RECORDS FOR PROCESSING
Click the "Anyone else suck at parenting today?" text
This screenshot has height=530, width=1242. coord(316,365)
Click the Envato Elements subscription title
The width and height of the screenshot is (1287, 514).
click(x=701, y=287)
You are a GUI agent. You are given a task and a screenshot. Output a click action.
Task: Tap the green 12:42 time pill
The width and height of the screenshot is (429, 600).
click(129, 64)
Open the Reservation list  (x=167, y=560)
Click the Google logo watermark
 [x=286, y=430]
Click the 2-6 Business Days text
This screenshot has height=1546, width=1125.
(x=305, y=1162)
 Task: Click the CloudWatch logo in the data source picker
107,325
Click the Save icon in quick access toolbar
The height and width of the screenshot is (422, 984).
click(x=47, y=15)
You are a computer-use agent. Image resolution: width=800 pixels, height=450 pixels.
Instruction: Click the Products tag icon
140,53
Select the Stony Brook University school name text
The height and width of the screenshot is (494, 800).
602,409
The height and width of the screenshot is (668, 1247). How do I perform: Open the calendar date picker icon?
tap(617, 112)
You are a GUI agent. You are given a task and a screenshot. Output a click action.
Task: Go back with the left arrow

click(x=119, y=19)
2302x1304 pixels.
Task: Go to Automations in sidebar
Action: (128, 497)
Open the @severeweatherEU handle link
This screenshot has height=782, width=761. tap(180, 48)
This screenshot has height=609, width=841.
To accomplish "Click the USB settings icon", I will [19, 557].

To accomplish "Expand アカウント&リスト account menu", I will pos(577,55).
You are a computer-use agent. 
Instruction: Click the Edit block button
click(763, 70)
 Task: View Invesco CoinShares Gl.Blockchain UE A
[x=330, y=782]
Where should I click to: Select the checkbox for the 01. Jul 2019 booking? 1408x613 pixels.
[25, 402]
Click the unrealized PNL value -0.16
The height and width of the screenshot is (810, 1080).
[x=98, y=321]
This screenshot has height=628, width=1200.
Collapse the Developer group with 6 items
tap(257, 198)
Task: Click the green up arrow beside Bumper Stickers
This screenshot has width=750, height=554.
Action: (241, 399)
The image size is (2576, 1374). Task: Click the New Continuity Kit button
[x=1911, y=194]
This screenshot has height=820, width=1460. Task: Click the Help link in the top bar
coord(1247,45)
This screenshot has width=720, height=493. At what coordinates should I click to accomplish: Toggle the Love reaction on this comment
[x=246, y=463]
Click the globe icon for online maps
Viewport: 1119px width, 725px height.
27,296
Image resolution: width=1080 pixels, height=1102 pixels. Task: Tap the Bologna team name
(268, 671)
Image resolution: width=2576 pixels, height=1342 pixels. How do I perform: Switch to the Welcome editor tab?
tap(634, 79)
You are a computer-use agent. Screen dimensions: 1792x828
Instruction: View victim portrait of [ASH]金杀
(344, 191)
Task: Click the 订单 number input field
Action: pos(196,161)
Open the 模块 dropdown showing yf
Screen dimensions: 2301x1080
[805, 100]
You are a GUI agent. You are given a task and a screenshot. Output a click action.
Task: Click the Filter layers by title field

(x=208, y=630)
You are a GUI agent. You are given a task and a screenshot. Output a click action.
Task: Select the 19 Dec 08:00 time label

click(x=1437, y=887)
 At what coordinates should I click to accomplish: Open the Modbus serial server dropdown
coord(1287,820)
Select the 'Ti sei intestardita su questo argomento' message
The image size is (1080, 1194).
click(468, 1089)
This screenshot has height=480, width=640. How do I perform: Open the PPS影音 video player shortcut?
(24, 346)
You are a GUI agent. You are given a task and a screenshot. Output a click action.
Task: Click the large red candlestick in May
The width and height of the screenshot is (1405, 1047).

PROBLEM TO SOLVE
Rewrite the whole listing above with "computer-use agent" changed to "desktop assistant" wherever it occurs, keeping every other line and word the same.

WRITTEN ANSWER
Click the "Anyone else suck at parenting today?" text
This screenshot has height=530, width=1242. coord(316,365)
Click the Envato Elements subscription title
The width and height of the screenshot is (1287, 514).
click(x=701, y=287)
You are a GUI agent. You are given a task and a screenshot. Output a click action.
Task: Tap the green 12:42 time pill
The width and height of the screenshot is (429, 600).
click(129, 64)
Open the Reservation list  (x=167, y=560)
Click the Google logo watermark
 [x=286, y=430]
Click the 2-6 Business Days text
This screenshot has height=1546, width=1125.
(x=305, y=1162)
 Task: Click the CloudWatch logo in the data source picker
107,325
Click the Save icon in quick access toolbar
The height and width of the screenshot is (422, 984).
click(x=47, y=15)
You are a desktop assistant. Image resolution: width=800 pixels, height=450 pixels.
Instruction: Click the Products tag icon
140,53
Select the Stony Brook University school name text
The height and width of the screenshot is (494, 800).
602,409
The height and width of the screenshot is (668, 1247). How do I perform: Open the calendar date picker icon?
tap(617, 112)
You are a GUI agent. You are given a task and a screenshot. Output a click action.
Task: Go back with the left arrow

click(x=119, y=19)
2302x1304 pixels.
Task: Go to Automations in sidebar
Action: (128, 497)
Open the @severeweatherEU handle link
This screenshot has height=782, width=761. tap(180, 48)
This screenshot has height=609, width=841.
To accomplish "Click the USB settings icon", I will [19, 557].

To accomplish "Expand アカウント&リスト account menu", I will pos(577,55).
You are a desktop assistant. 
Instruction: Click the Edit block button
click(763, 70)
 Task: View Invesco CoinShares Gl.Blockchain UE A
[x=330, y=782]
Where should I click to: Select the checkbox for the 01. Jul 2019 booking? 1408x613 pixels.
[25, 402]
Click the unrealized PNL value -0.16
The height and width of the screenshot is (810, 1080).
[x=98, y=321]
This screenshot has height=628, width=1200.
Collapse the Developer group with 6 items
tap(257, 198)
Task: Click the green up arrow beside Bumper Stickers
This screenshot has width=750, height=554.
Action: (241, 399)
The image size is (2576, 1374). Task: Click the New Continuity Kit button
[x=1911, y=194]
This screenshot has height=820, width=1460. Task: Click the Help link in the top bar
coord(1247,45)
This screenshot has width=720, height=493. At what coordinates should I click to accomplish: Toggle the Love reaction on this comment
[x=246, y=463]
Click the globe icon for online maps
Viewport: 1119px width, 725px height.
27,296
Image resolution: width=1080 pixels, height=1102 pixels. Task: Tap the Bologna team name
(268, 671)
Image resolution: width=2576 pixels, height=1342 pixels. How do I perform: Switch to the Welcome editor tab?
tap(634, 79)
You are a desktop assistant. Screen dimensions: 1792x828
Instruction: View victim portrait of [ASH]金杀
(344, 191)
Task: Click the 订单 number input field
Action: pos(196,161)
Open the 模块 dropdown showing yf
Screen dimensions: 2301x1080
[805, 100]
You are a GUI agent. You are given a task and a screenshot. Output a click action.
Task: Click the Filter layers by title field

(x=208, y=630)
You are a GUI agent. You are given a task and a screenshot. Output a click action.
Task: Select the 19 Dec 08:00 time label

click(x=1437, y=887)
 At what coordinates should I click to accomplish: Open the Modbus serial server dropdown
coord(1287,820)
Select the 'Ti sei intestardita su questo argomento' message
The image size is (1080, 1194).
click(468, 1089)
This screenshot has height=480, width=640. How do I perform: Open the PPS影音 video player shortcut?
(24, 346)
You are a GUI agent. You are given a task and a screenshot. Output a click action.
Task: Click the large red candlestick in May
The width and height of the screenshot is (1405, 1047).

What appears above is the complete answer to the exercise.